RECORDS PROVIDED Start Marker

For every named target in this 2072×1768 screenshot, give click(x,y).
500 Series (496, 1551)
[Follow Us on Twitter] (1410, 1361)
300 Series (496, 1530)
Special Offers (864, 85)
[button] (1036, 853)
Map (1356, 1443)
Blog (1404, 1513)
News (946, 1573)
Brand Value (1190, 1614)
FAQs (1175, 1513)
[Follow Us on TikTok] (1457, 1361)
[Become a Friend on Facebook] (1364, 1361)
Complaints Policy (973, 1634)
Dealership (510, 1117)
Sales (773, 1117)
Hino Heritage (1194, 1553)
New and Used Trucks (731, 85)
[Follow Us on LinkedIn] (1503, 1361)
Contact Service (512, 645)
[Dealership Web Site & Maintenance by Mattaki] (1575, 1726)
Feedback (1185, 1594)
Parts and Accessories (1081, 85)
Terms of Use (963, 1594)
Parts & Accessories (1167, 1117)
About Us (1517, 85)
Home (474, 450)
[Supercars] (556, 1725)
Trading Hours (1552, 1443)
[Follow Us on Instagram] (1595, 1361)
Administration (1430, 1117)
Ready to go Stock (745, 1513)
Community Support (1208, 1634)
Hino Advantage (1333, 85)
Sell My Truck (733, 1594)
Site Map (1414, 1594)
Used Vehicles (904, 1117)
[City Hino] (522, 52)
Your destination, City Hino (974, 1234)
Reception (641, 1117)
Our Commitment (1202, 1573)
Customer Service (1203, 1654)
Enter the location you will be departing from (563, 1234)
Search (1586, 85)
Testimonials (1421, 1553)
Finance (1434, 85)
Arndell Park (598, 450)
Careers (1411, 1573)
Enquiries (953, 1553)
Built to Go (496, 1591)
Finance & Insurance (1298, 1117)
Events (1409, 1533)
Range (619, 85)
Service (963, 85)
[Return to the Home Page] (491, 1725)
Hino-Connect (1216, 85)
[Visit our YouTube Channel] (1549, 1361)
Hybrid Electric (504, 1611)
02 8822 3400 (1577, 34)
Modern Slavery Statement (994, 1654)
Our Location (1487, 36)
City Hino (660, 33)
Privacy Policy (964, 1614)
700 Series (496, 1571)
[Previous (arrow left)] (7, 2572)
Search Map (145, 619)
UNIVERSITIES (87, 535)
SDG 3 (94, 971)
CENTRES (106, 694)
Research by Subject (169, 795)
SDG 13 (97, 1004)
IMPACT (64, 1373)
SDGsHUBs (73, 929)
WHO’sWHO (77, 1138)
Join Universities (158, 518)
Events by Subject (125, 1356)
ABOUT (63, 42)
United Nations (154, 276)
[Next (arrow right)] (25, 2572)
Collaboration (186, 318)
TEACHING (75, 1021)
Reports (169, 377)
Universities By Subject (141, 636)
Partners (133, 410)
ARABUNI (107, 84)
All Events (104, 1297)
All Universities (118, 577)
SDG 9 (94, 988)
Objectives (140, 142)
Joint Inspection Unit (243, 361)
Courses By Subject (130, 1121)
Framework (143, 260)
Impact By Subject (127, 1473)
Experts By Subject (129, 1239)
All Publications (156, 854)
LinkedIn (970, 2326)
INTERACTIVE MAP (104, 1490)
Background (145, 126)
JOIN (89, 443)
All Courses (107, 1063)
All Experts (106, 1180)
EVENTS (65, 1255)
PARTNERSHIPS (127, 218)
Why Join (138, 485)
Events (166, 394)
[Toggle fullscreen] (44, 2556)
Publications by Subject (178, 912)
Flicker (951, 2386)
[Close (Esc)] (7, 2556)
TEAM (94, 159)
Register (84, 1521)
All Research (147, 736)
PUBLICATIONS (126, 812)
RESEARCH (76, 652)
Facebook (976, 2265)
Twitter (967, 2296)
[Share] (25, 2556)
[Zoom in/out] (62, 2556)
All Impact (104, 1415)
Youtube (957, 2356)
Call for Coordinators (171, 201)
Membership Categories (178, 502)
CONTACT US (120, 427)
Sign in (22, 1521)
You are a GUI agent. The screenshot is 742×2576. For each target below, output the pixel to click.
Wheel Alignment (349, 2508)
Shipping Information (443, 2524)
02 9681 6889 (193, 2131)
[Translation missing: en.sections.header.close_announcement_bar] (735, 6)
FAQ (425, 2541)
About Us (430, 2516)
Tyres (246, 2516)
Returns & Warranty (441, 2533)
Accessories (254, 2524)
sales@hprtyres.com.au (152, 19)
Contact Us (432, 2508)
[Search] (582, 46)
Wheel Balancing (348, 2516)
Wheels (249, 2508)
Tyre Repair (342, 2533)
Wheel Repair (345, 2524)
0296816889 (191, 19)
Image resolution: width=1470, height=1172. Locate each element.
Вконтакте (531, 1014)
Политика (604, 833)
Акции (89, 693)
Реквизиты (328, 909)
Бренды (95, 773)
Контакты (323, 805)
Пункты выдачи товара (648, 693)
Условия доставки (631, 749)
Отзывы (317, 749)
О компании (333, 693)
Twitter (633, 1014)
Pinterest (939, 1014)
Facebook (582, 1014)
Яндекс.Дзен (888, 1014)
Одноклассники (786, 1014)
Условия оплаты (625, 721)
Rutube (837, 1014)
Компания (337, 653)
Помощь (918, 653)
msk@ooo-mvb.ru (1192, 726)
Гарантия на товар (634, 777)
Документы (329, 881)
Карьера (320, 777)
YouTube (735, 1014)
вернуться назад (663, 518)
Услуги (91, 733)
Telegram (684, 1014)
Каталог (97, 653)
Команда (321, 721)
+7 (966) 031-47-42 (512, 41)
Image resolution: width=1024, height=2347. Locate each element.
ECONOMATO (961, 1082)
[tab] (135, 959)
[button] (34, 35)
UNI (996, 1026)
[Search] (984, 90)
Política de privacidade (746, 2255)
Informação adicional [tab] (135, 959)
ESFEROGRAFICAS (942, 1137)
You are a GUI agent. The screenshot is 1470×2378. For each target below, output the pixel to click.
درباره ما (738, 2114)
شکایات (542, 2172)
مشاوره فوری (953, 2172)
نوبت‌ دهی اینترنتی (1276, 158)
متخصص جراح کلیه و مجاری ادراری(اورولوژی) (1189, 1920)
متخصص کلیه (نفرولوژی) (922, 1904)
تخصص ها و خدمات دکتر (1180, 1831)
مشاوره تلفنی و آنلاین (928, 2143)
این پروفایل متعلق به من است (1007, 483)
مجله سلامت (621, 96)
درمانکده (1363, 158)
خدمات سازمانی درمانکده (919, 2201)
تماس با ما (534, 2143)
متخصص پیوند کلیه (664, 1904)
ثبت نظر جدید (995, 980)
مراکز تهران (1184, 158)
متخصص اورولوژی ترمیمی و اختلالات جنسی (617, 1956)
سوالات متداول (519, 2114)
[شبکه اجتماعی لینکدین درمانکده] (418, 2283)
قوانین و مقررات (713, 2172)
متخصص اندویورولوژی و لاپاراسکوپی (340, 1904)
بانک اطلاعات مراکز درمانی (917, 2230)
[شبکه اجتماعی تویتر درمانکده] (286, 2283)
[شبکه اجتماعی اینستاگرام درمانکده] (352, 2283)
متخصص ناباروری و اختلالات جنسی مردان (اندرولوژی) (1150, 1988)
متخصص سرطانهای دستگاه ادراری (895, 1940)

RECORDS PROVIDED End Marker

• _DIRECTIONS_:
Retype every line up to and including the one that contains "[Follow Us on Instagram] (1595, 1361)", beginning at the first line of the records, with no edits.

• _ANSWER SECTION_:
For every named target in this 2072×1768 screenshot, give click(x,y).
500 Series (496, 1551)
[Follow Us on Twitter] (1410, 1361)
300 Series (496, 1530)
Special Offers (864, 85)
[button] (1036, 853)
Map (1356, 1443)
Blog (1404, 1513)
News (946, 1573)
Brand Value (1190, 1614)
FAQs (1175, 1513)
[Follow Us on TikTok] (1457, 1361)
[Become a Friend on Facebook] (1364, 1361)
Complaints Policy (973, 1634)
Dealership (510, 1117)
Sales (773, 1117)
Hino Heritage (1194, 1553)
New and Used Trucks (731, 85)
[Follow Us on LinkedIn] (1503, 1361)
Contact Service (512, 645)
[Dealership Web Site & Maintenance by Mattaki] (1575, 1726)
Feedback (1185, 1594)
Parts and Accessories (1081, 85)
Terms of Use (963, 1594)
Parts & Accessories (1167, 1117)
About Us (1517, 85)
Home (474, 450)
[Supercars] (556, 1725)
Trading Hours (1552, 1443)
[Follow Us on Instagram] (1595, 1361)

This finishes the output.